- [EXERCISE DIRECTIONS] Word for word, repeat the lines of the records from the one containing "The image size is (800, 430)." through the last line, both included.

Records from a data source
====

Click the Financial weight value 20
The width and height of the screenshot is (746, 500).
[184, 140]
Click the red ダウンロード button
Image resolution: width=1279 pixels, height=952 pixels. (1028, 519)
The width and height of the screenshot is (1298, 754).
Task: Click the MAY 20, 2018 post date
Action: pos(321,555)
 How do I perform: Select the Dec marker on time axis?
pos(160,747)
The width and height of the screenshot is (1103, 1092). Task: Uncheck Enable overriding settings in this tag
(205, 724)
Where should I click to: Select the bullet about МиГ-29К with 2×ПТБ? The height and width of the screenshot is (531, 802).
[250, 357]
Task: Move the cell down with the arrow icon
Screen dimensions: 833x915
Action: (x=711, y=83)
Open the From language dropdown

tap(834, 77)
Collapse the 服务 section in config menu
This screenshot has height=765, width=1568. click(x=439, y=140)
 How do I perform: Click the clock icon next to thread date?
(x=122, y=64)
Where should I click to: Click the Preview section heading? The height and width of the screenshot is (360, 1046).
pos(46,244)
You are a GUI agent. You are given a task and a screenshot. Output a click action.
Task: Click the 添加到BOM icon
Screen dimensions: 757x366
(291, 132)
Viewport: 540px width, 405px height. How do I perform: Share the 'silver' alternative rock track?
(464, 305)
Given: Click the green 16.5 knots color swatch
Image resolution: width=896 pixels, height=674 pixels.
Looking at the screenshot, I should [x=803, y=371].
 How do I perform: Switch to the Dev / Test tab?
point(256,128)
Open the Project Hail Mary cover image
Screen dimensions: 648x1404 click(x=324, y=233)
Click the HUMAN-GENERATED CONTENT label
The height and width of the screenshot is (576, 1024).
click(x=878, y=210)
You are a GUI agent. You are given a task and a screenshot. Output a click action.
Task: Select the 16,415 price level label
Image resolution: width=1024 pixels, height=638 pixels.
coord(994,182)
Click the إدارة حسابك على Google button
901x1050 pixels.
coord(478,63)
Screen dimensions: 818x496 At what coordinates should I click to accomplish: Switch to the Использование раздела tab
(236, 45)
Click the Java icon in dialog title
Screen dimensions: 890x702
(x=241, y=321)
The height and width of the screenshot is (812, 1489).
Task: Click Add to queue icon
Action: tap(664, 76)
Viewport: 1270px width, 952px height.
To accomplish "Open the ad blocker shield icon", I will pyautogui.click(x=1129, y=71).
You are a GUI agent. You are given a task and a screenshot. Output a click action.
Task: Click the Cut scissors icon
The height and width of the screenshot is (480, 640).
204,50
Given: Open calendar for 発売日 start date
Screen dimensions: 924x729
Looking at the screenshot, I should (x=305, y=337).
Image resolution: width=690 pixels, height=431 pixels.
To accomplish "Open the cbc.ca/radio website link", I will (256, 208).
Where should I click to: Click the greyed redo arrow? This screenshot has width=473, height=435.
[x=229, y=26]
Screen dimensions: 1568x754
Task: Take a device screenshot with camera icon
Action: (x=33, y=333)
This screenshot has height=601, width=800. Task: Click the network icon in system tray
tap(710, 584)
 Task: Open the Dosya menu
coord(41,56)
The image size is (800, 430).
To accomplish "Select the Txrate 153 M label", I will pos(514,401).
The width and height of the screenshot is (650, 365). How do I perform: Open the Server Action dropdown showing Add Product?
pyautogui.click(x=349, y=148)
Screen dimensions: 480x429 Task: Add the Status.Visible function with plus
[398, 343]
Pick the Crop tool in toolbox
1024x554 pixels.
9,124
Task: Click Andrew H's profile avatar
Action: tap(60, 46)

====

- [REPLY]
The image size is (800, 430).
To accomplish "Select the Txrate 153 M label", I will pos(514,401).
The width and height of the screenshot is (650, 365). How do I perform: Open the Server Action dropdown showing Add Product?
pyautogui.click(x=349, y=148)
Screen dimensions: 480x429 Task: Add the Status.Visible function with plus
[398, 343]
Pick the Crop tool in toolbox
1024x554 pixels.
9,124
Task: Click Andrew H's profile avatar
Action: tap(60, 46)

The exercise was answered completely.